Consider the subtrees $T_x$ and $T_y$. Since $x$ and $y$ are adjacent, we have that $T_x \cap T_y \neq \emptyset$. For the new vertex $xy$ define the subtree $T_{xy} = T_x \cup T_y$. Then $T_{xy}$ is a subtree of $T$. Any other vertex $z$ is adjacent to $xy$ in $G'$ if and only if $z$ is adjacent to $x$ or $y$ in $G$. Any subtree $T_z$ intersects $T_x$ or $T_y$ if and only if $T_z$ intersects $T_{xy}$.
Thus, the graph $G'$ is the intersection graph of a set of subtrees of a tree, and so, $G'$ is chordal.
A: It seems natural to prove the contrapositive.  I.e., we start with an arbitrary non-chordal graph $G$, and an arbitrary graph $H$ and edge $e \in E(H)$ for which $H/e$ (meaning $H$ contract $e$) is equal to $G$.  Then prove that $H$ is not chordal.
So we assume $G$ has an induced $k$-cycle for $k \geq 4$.
Let $v$ be the vertex in $G$ formed by contracting $e$.  If $v$ does not belong to this induced $k$-cycle, then $H$ also has this induced $k$-cycle, which shows that $H$ is not chordal.  So assume $v$ belongs to the $k$-cycle.
Let $a$ and $b$ be the two neighbors of $v$ in the $k$-cycle.  Let $e=\{e_1,e_2\}$.  We know:


*

*The $k$-cycle excluding $v$ forms an induced $(k-1)$-vertex path in $H$ with endpoints $a$ and $b$.
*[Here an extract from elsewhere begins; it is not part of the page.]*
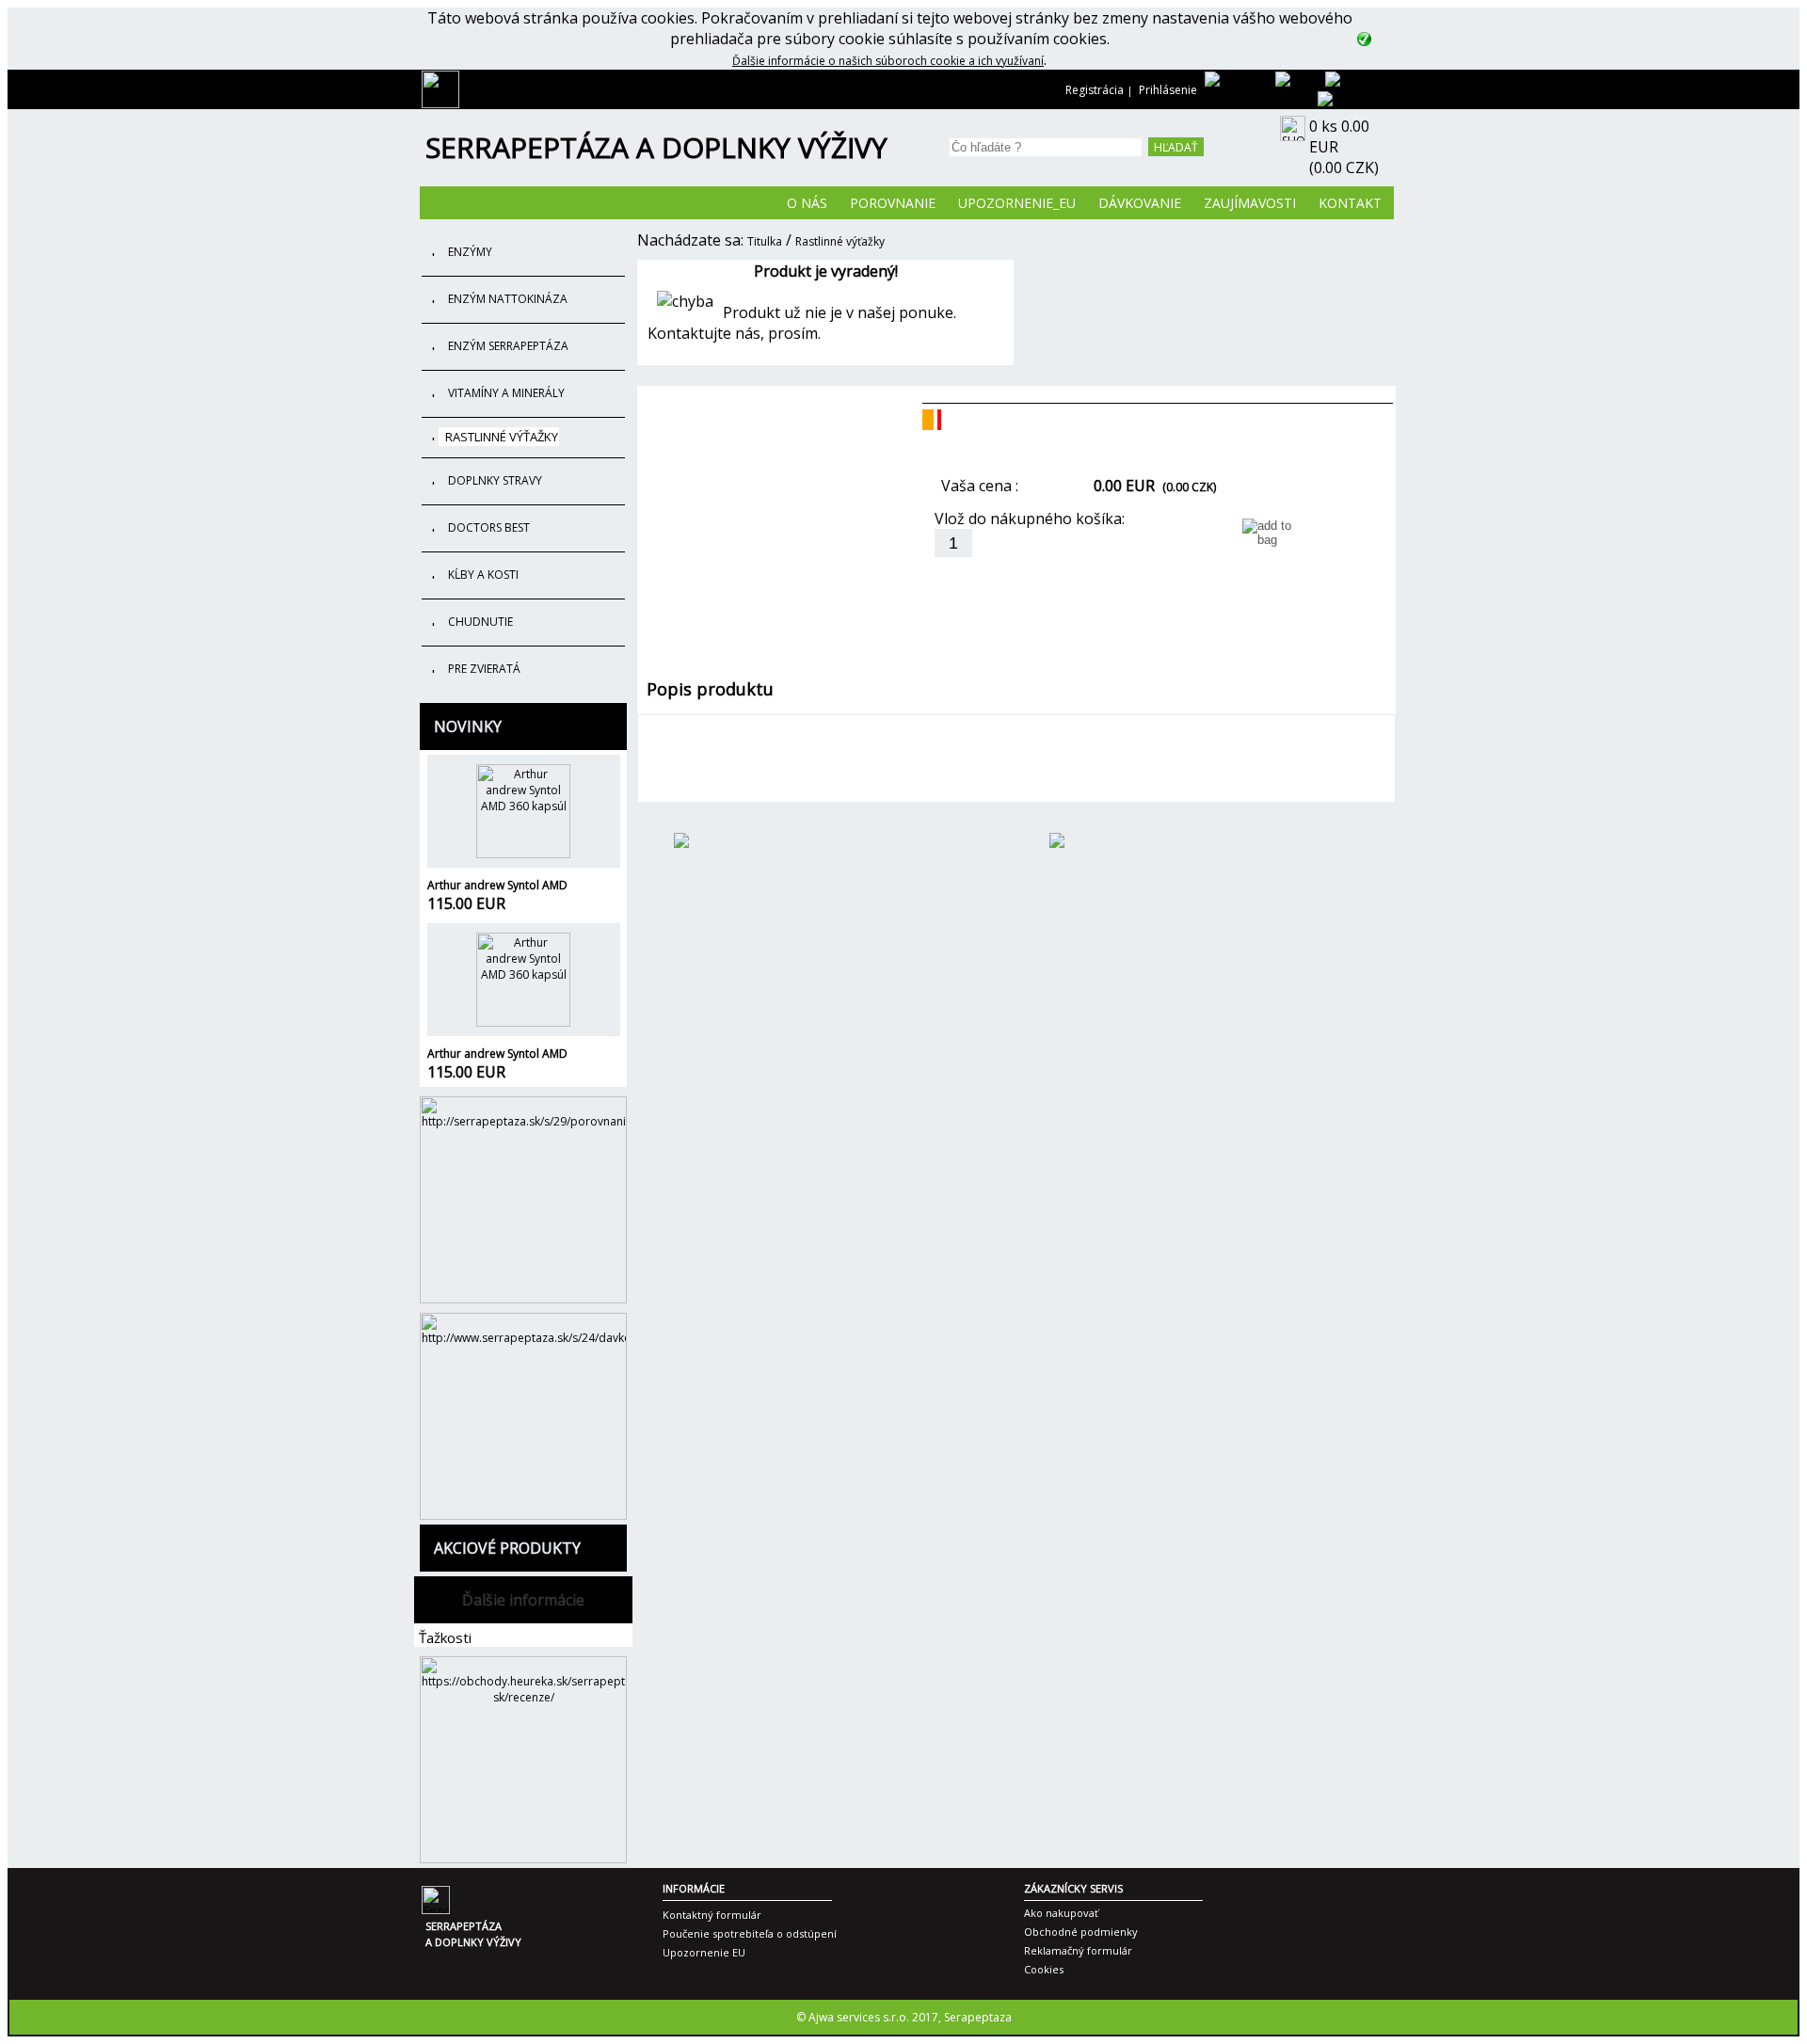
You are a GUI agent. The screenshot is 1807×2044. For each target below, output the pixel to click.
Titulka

*Both $a$ and $b$ are adjacent to $e_1$ and/or $e_2$ (otherwise one or both would not be neighbors of $v$ in $G$).

*Neither $e_1$ nor $e_2$ are adjacent to a vertex $x$ in the $(k-1)$-vertex path, other than $a$ or $b$ (otherwise the $k$-cycle in $G$ would have a chord from $v$ to $x$).


Thus, we have the situation depicted below:

We check the remaining possible subgraphs induced by $\{a,b,e_1,e_2\}$ case-by-case, and we get either an induced $k$-cycle or an induced $(k+1)$-cycle in $H$.